TITLE:
Effects of Forest Disturbance on Vegetation Structure and Above-Ground Carbon in Three Isolated Forest Patches of Taita Hills
AUTHORS:
Chemuku Wekesa, Nereoh Leley, Elias Maranga, Bernard Kirui, Gabriel Muturi, Musingo Mbuvi, Ben Chikamai
KEYWORDS:
Carbon Stocks, Forest Disturbance, Height, Indigenous Forest, REDD+, Wood Density
JOURNAL NAME:
Open Journal of Forestry,
Vol.6 No.2,
April
29,
2016
ABSTRACT: The
structure and species composition of undisturbed natural forests serve as
benchmarks for understanding forest carbon storage potential for reduced carbon
emissions. Even though Kenya is seeking to stabilize forest cover, reverse
degradation and increase forest cover through mechanisms such as REDD+, there
is relatively little information on inherent forest carbon storage potential or
its response to disturbance. Comparative studies were undertaken in three
remnant fragments of indigenous forests in Taita Hills, Kenya to characterize
the structure and forest carbon storage potential of undisturbed, moderately
and heavily disturbed sites within these forests. The sensitivity of forest
carbon storage estimates to different methods of tree biomass estimation were
also examined, including estimates which used DBH, tree height and wood density
from extracted tree cores. Disturbance altered the forest structure, reduced
species diversity and decreased the capacity of the forests to sequester
carbon.

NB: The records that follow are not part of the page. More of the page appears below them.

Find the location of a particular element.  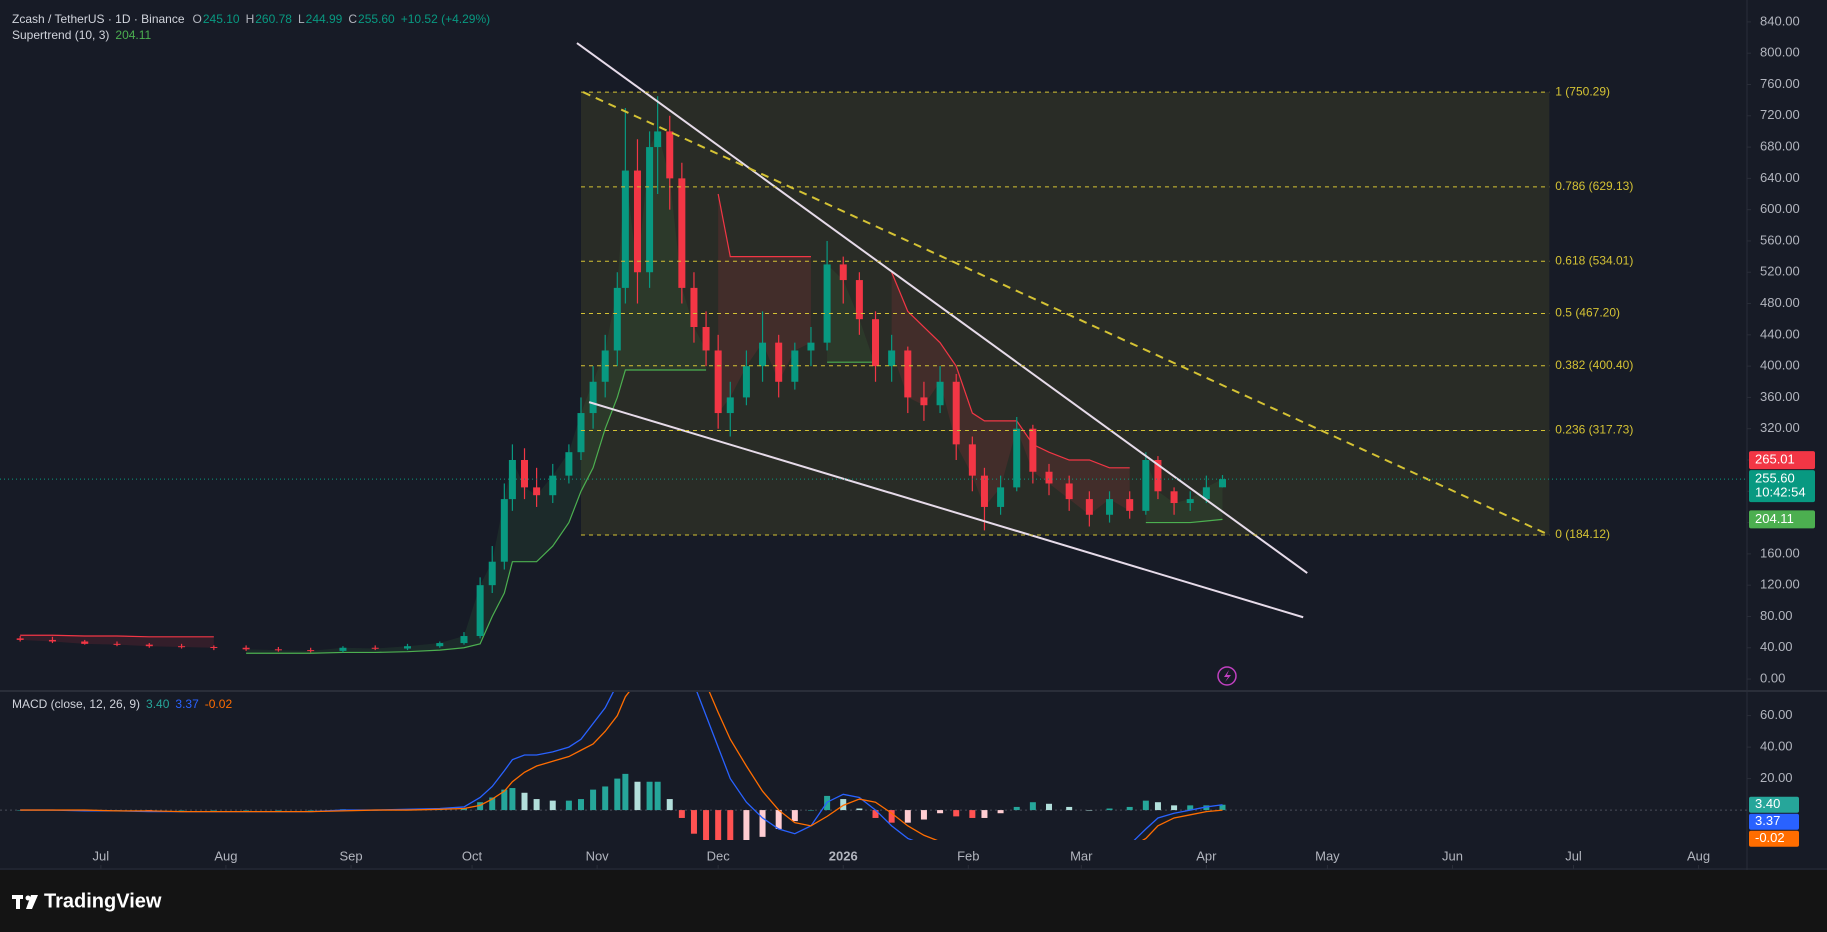

fib-label: 0.5 (467.20) is located at coordinates (1588, 313).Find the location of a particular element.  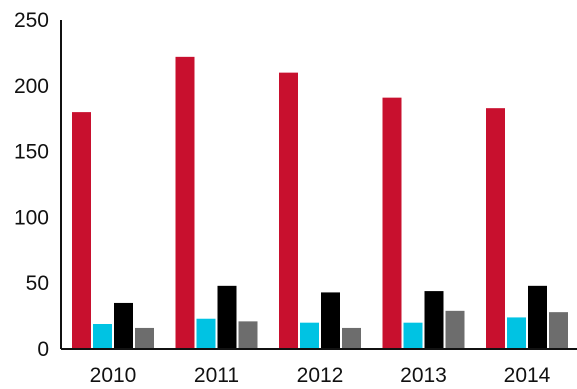

x-tick-label-2012: 2012 is located at coordinates (320, 376).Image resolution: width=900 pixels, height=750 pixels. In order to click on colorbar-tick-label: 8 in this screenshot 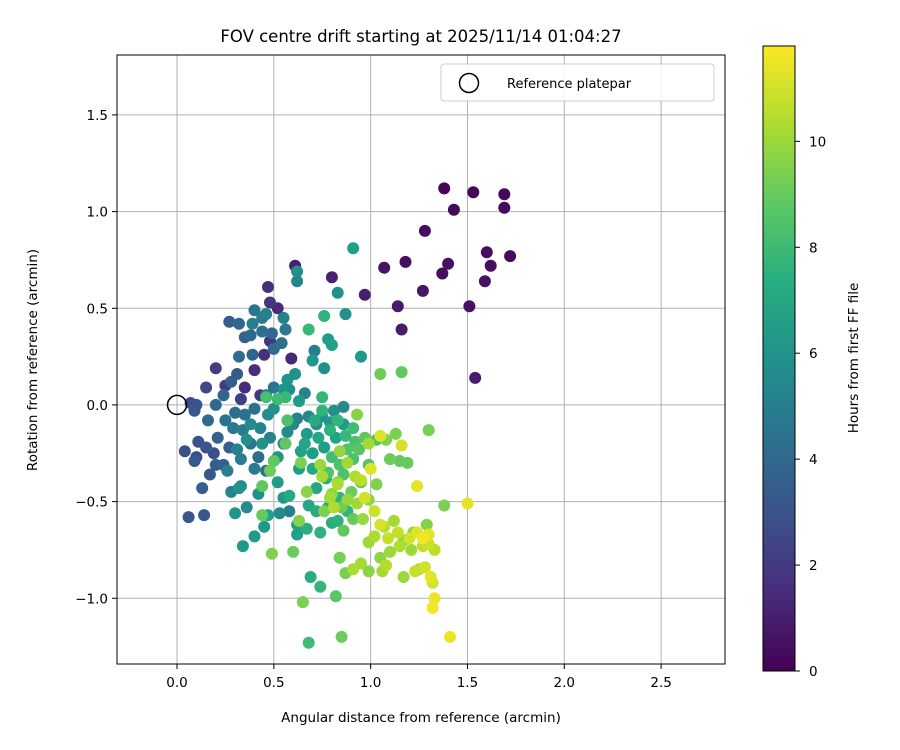, I will do `click(814, 248)`.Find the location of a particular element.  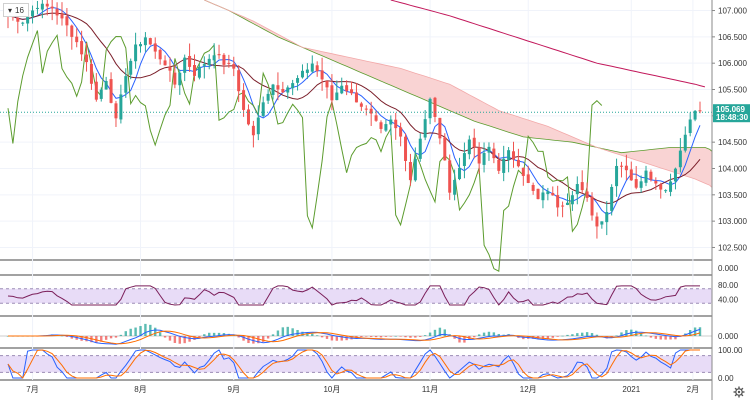

price-tick-label: 106.000 is located at coordinates (732, 64). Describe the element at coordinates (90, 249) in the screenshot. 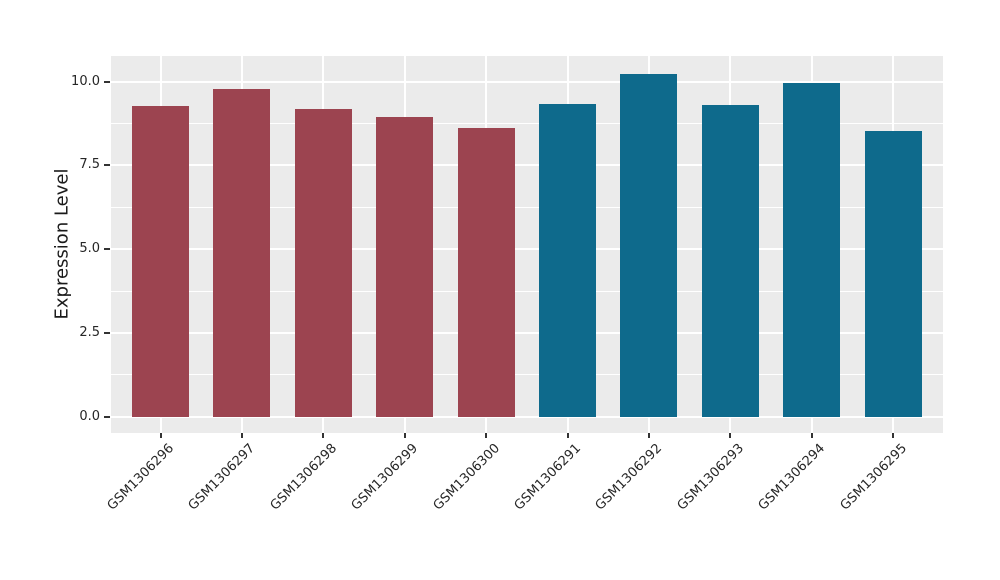

I see `y-tick-label: 5.0` at that location. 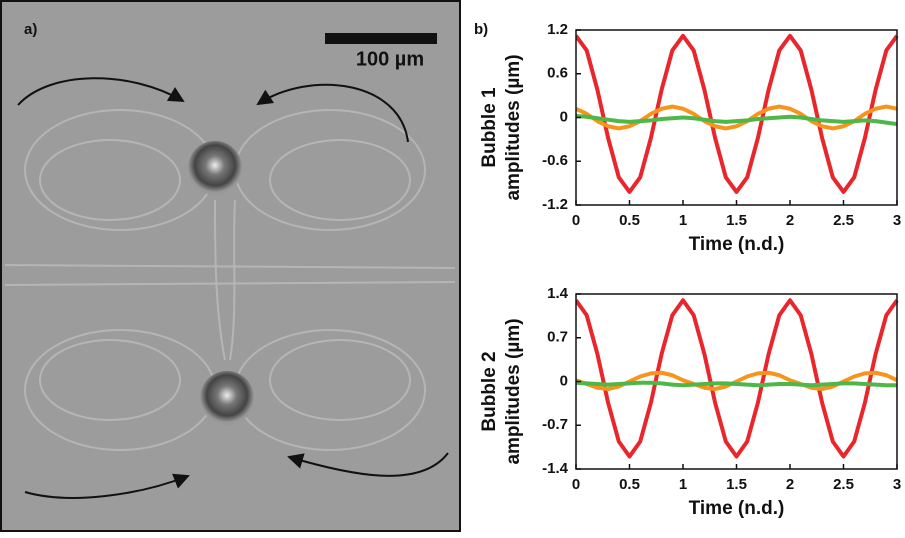 I want to click on scale-bar, so click(x=381, y=38).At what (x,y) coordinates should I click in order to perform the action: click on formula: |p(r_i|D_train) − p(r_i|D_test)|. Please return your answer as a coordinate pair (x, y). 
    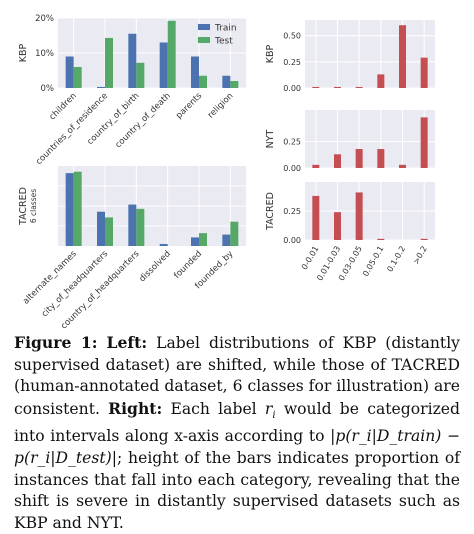
    Looking at the image, I should click on (238, 448). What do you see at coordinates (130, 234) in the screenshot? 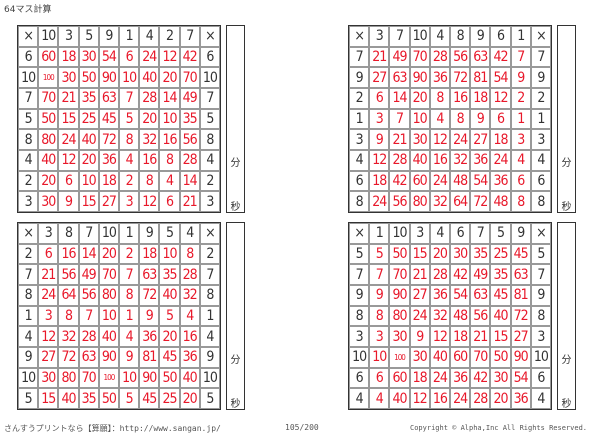
I see `header-number: 1` at bounding box center [130, 234].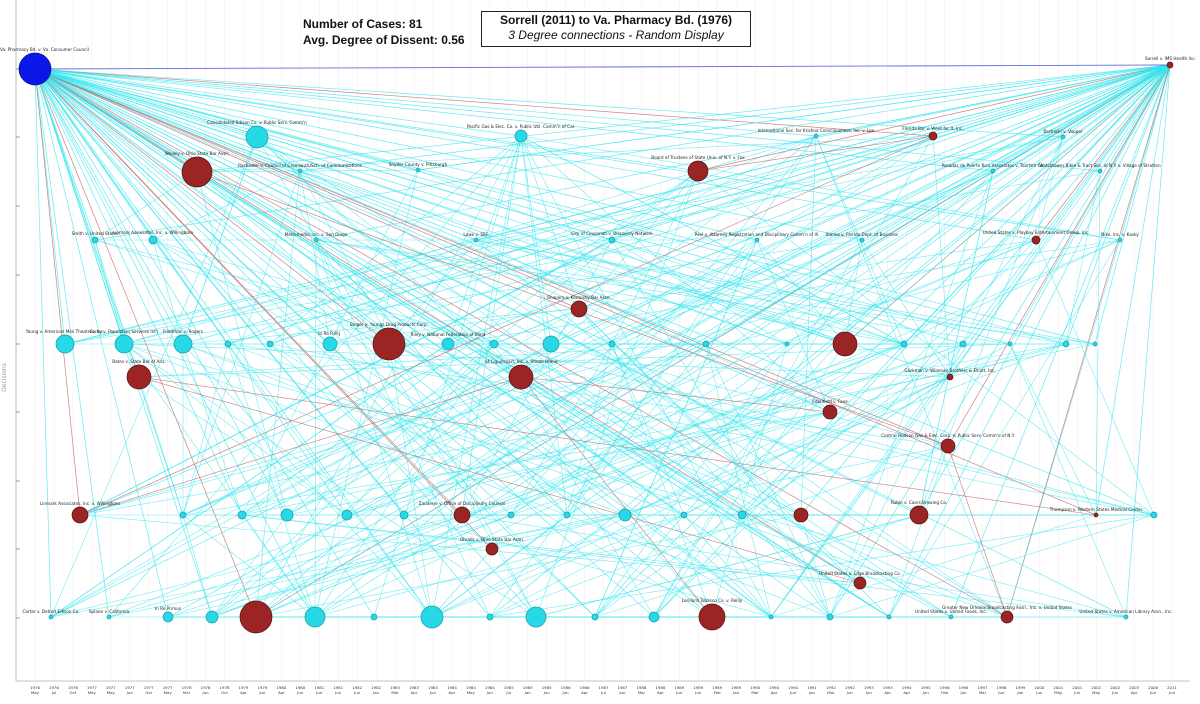  What do you see at coordinates (801, 515) in the screenshot?
I see `case-node-b11` at bounding box center [801, 515].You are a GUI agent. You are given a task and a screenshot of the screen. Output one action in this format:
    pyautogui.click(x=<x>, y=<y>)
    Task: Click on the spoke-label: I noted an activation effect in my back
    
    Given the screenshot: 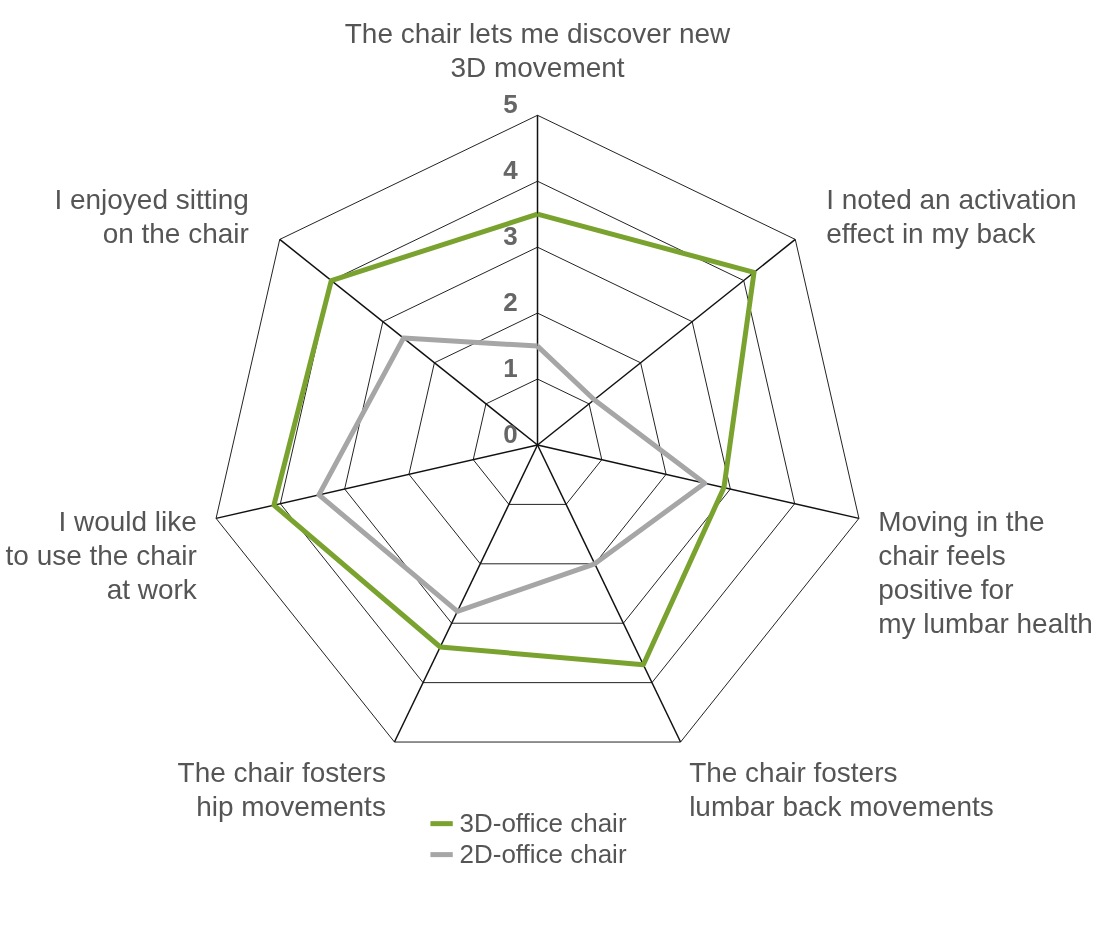 What is the action you would take?
    pyautogui.click(x=952, y=216)
    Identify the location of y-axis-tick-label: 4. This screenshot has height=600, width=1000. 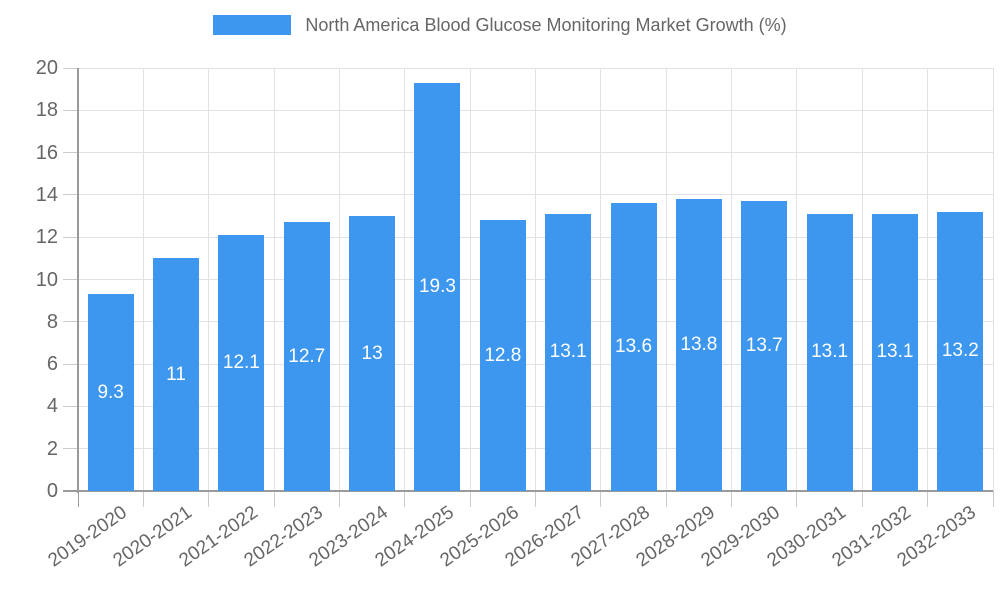
(52, 406).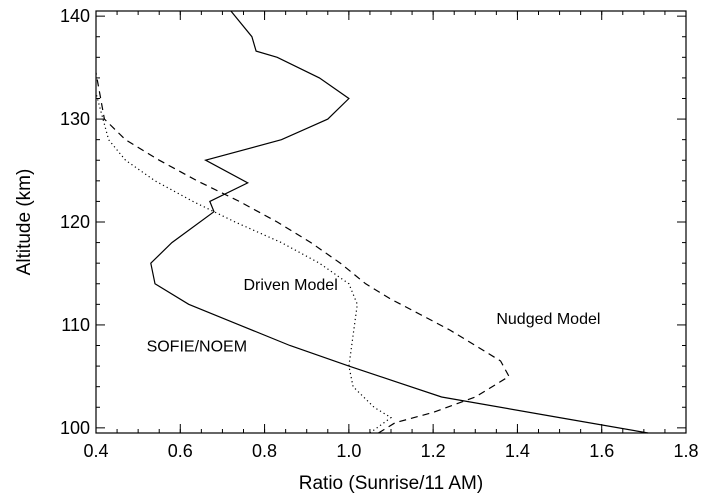 The height and width of the screenshot is (497, 712). I want to click on x-axis-label: Ratio (Sunrise/11 AM), so click(391, 484).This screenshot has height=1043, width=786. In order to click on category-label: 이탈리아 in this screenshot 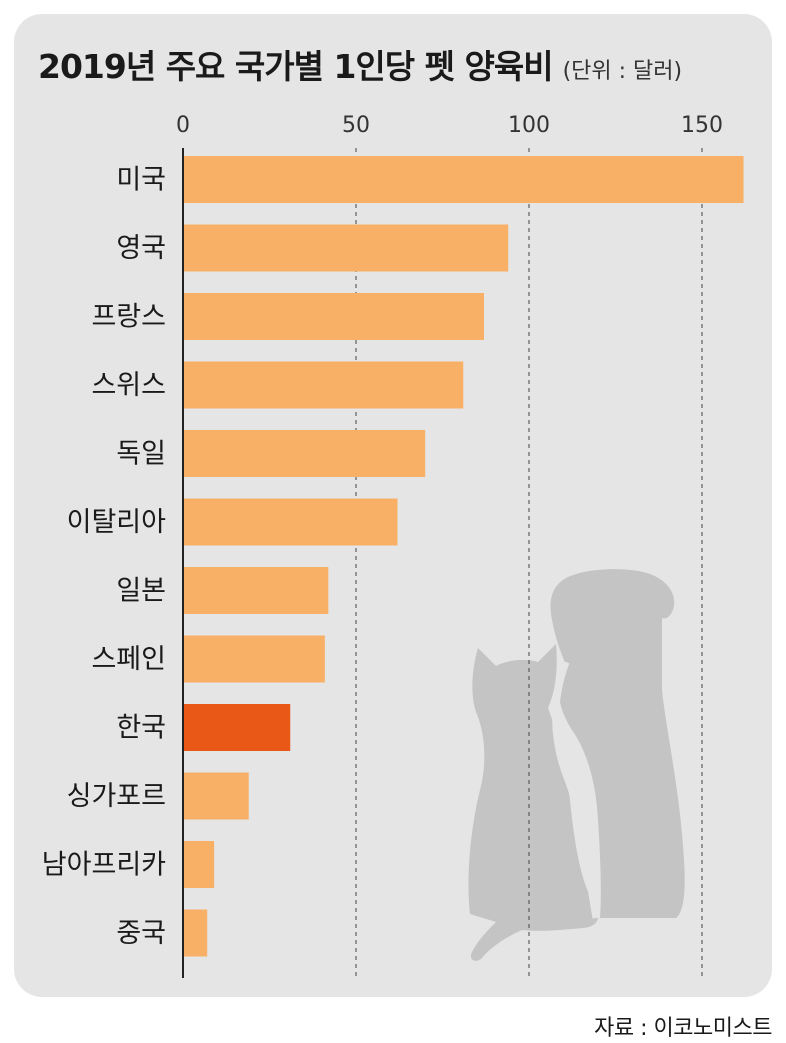, I will do `click(117, 522)`.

The forests’ capacity to sequester carbon reduced by between 9.2% and
70.7% depending on the site (forest fragment) and level of disturbance. Models
with DBH and wood density gave higher quantities of carbon of between 0.9% and
44.4% for sites exhibiting different levels of disturbance. The present results
suggest that disturbance had strong influence on forest structure, species
diversity and carbon stocks and therefore maintaining the forests’ ecological
integrity over the long-term may prove difficult if the frequency and intensity
of disturbance increases. Moreover, development and implementation of effective
mitigation strategies to reduce carbon emissions will require the use of local
biomass models since they are accurate.